Divinity, physic, merchandise, agriculture, and politics, are the only others from which a man is occasionally allowed to enter good society. But they are considered low, and it is only peculiar circumstances which can give any of their followers a claim to rise.

I have said that the claim of the gentlemen to consider themselves the highest class is founded in nature. They form the nucleus of society, and around them, as they are admitted, the members of the other professions establish the grand order of fashion. According to their creed, law is a respectable profession, because it keeps down the mob, or people, by keeping them constantly by the ears, and because it makes money; and arms they hold to be reputable, because it does the same thing, and paves the way to the presidency. Divinity and physic they consider to be naturally low occupations, since their provinces are only to take care of dirty souls and bodies. Merchandise is denounced, since it consists of both buying and selling, whereas, buying is the only part of traffic that is fit for a gentleman. Agriculture is contemned, because there are so many clodhoppers engaged in it; and politics, because it demands consociation with the mob.

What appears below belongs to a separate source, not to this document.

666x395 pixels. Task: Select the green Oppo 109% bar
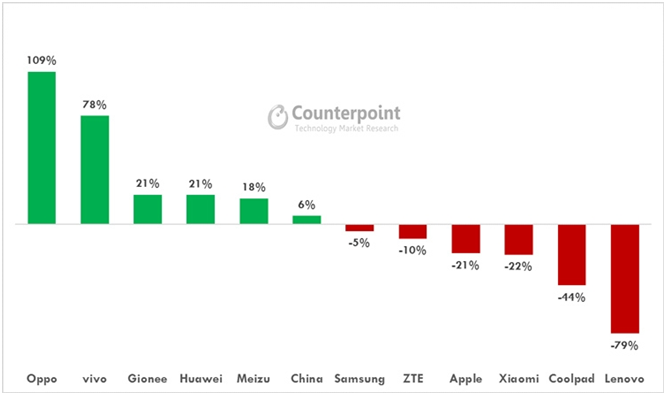pos(42,148)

In these five professions, however, certain fortunate circumstances may give a claim to notice. Parsons (who are often doctors of divinity and always reverends) and physicians are titled gentry, and this counts in their favour; and the same thing may be said of politicians, when they rise to be secretaries of departments or foreign ministers, or become renowned as orators: great distinction will secure them favour, for they are then people that people look at. Merchants are allowed to be respectable as soon as they are worth a million, provided they have two or three daughters and no sons, and are willing to be splendid in their entertainments. An agriculturist of our own latitudes can never expect to be made respectable; but a planter of cotton or tobacco, who owns a hundred negroes, and puts the name of his farm or the county he lives in after his own, has as good a chance as any.

All other classes are vulgar and mechanical, and therefore ineligible. Men of science and genius are excluded on account of their manners, which are outlandish, and their arrogant display of superiority, which is disagreeable; and as for the actors, dancers, and singers that are sometimes met with, the two first are admitted, because they are foreign and famous, and the last, because they bring good music for nothing.

From this exposition of the code of society, it will be seen that my uncle Wilkins could boast but slender claims to an introduction. His occupation had been vulgar, and he had not made money enough to ennoble him. I trebled his two hundred and ninety thousand, as is usual, but I could not deny that his son was named Sammy, and his daughter Pattie.

But what spoke highly in his favour was, that whatever had been his profession, he had now abandoned it, with the praiseworthy intention of living a gentleman during the remainder of his life; and what was also advantageous, he had pursued it at such a distance from the haunts of fashion that his new friends might, with the greatest propriety, affect an entire ignorance of it.

His having a daughter, too, and but one son to divide with her his eight hundred and seventy thousand—that is to say, his two hundred and ninety—was also a strong recommendation to those mammas who had sons to provide for; and his determination to indulge the fair Pattie in as many balls and parties as she desired, was another circumstance to propitiate favour.

But, to crown all, I countenanced him; and that settled the matter. In a few days' time there was such a rattle and trampling at the brewer's door as had never been known before. The whole square was in commotion, being choked up with carriages; and such was the throng of genteel people rushing into the house, that an unsophisticated dealer in second-hand furniture, supposing there was an auction to be held, stalked into the parlour, and electrified everybody by wondering, in the way of a question not addressed to any particular person, "when the sale was to begin?"

In short, the thing was settled; my uncle was dubbed a gentleman, and every occurrence went to show that in the approaching season his rank would be confirmed, and his daughter recognised as a belle by everybody in town.

But before that time a change came o'er the spirit of my fate, and—But I shall confess the whole affair to the reader.